## Problem details
Begin at the line holding "Choose Iphone in allowed devices list" and set down exactly each line through the last one below, omitting pictures. Include nothing else.

(Records to process)

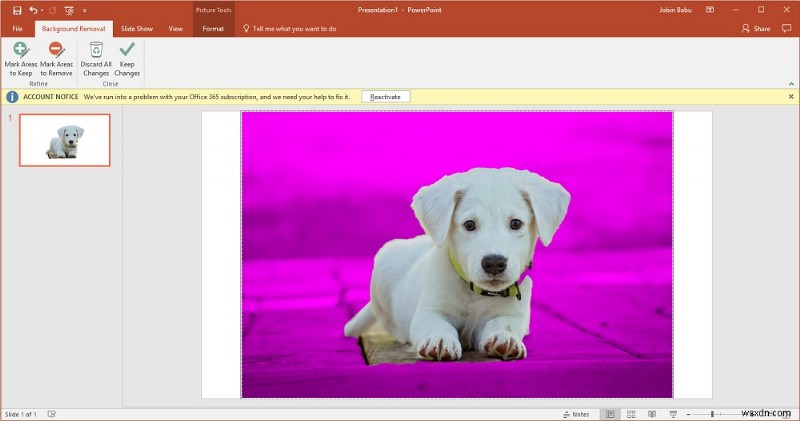800x421 pixels.
Task: Toggle Normal view in status bar
Action: 608,414
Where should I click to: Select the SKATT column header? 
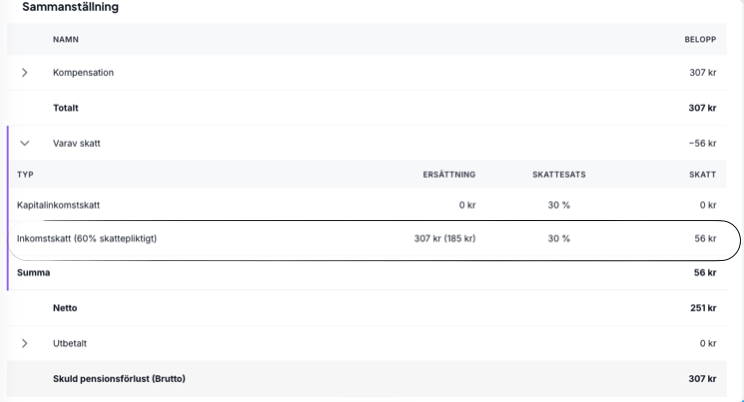703,174
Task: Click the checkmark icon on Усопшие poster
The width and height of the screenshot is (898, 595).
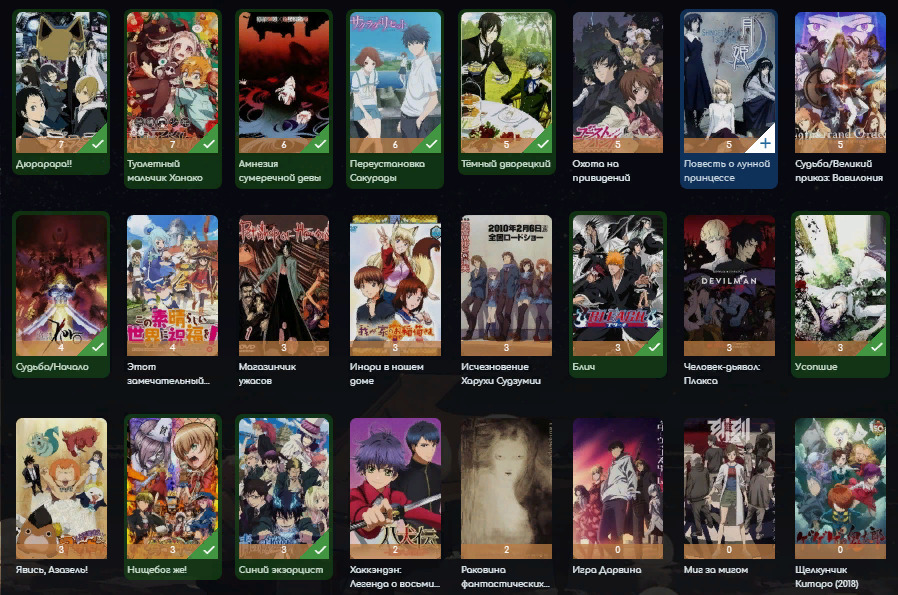Action: (877, 346)

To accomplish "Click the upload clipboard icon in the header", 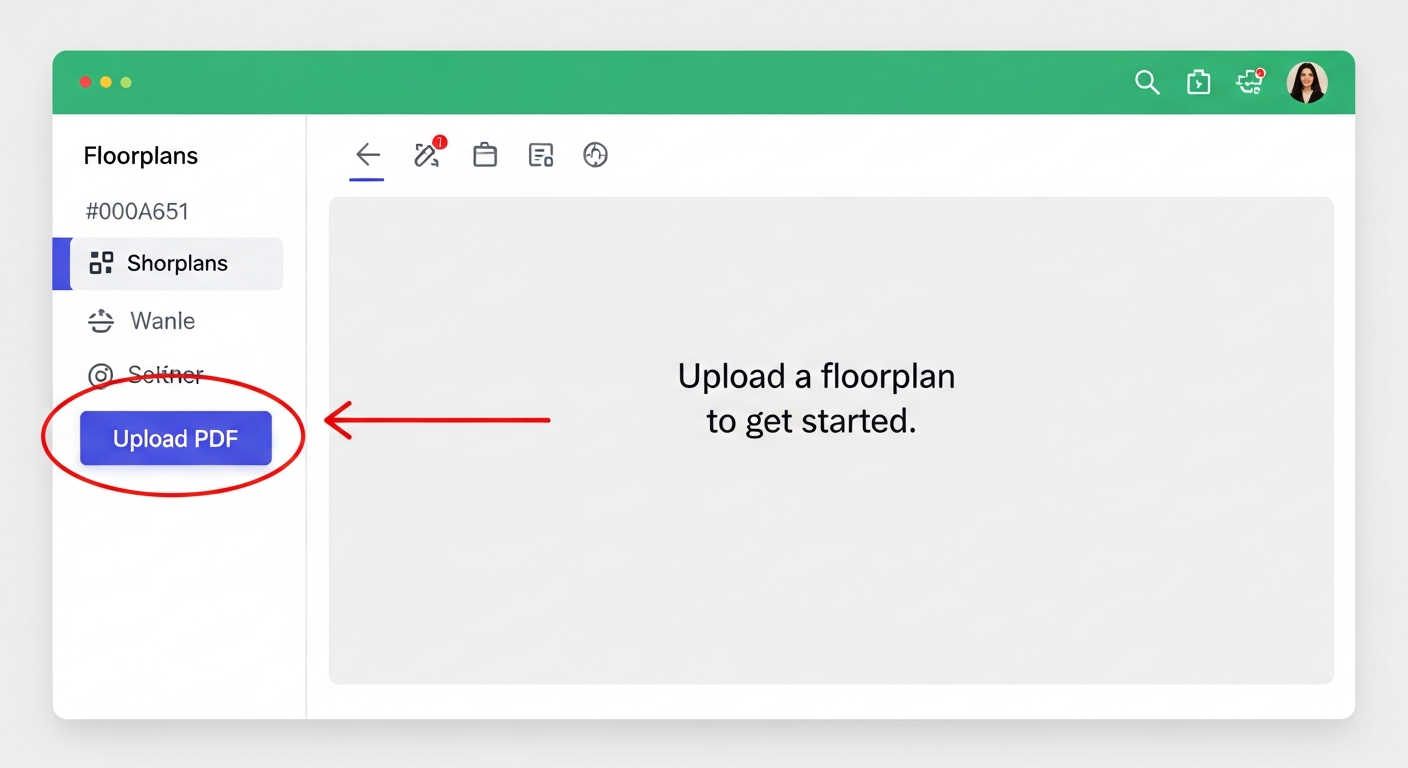I will [1198, 82].
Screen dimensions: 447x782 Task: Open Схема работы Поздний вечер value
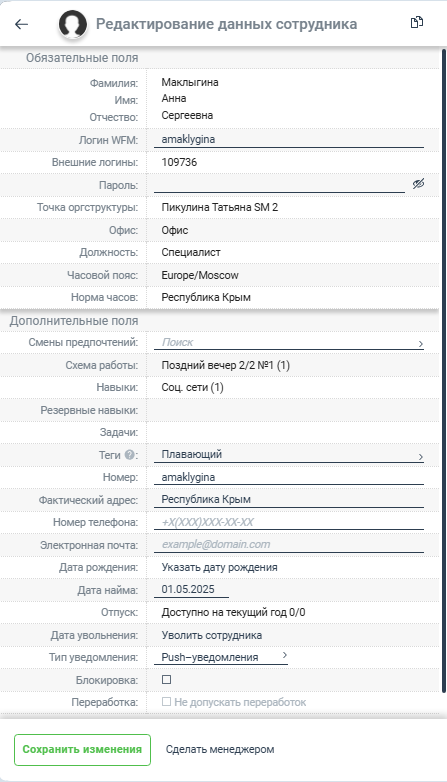225,366
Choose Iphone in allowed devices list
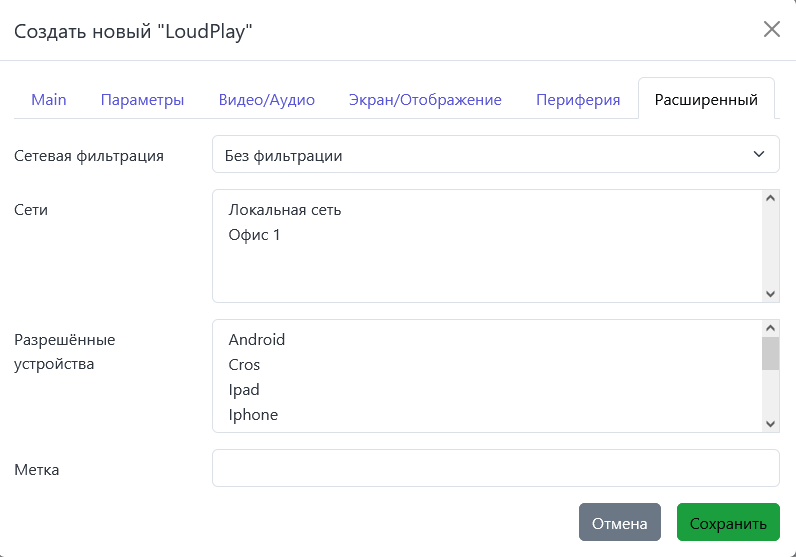Image resolution: width=796 pixels, height=557 pixels. pyautogui.click(x=253, y=415)
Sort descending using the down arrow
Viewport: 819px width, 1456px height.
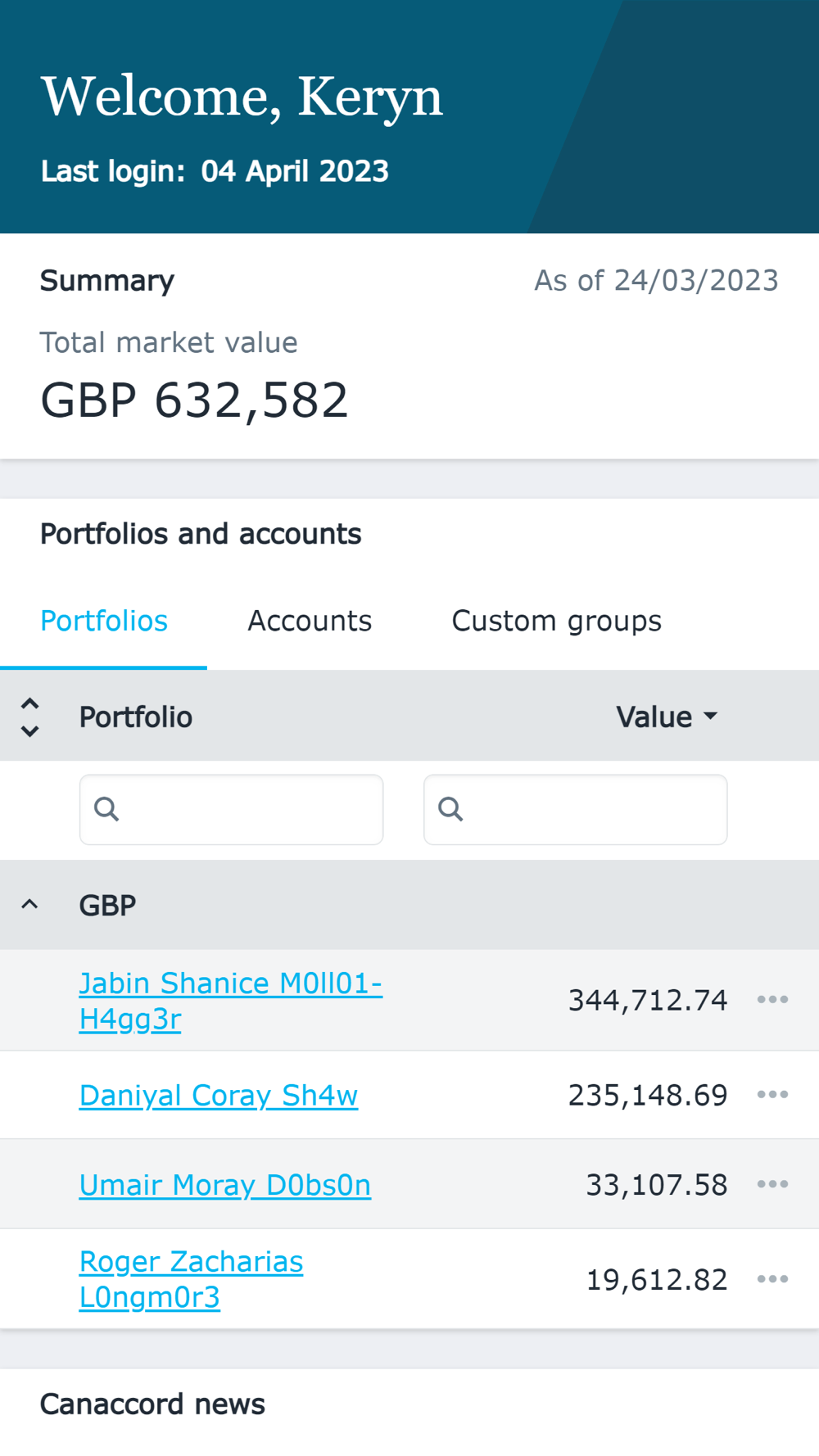point(30,731)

(End Records to process)

## Written answer
Choose Iphone in allowed devices list
Image resolution: width=796 pixels, height=557 pixels. pyautogui.click(x=253, y=415)
Sort descending using the down arrow
Viewport: 819px width, 1456px height.
point(30,731)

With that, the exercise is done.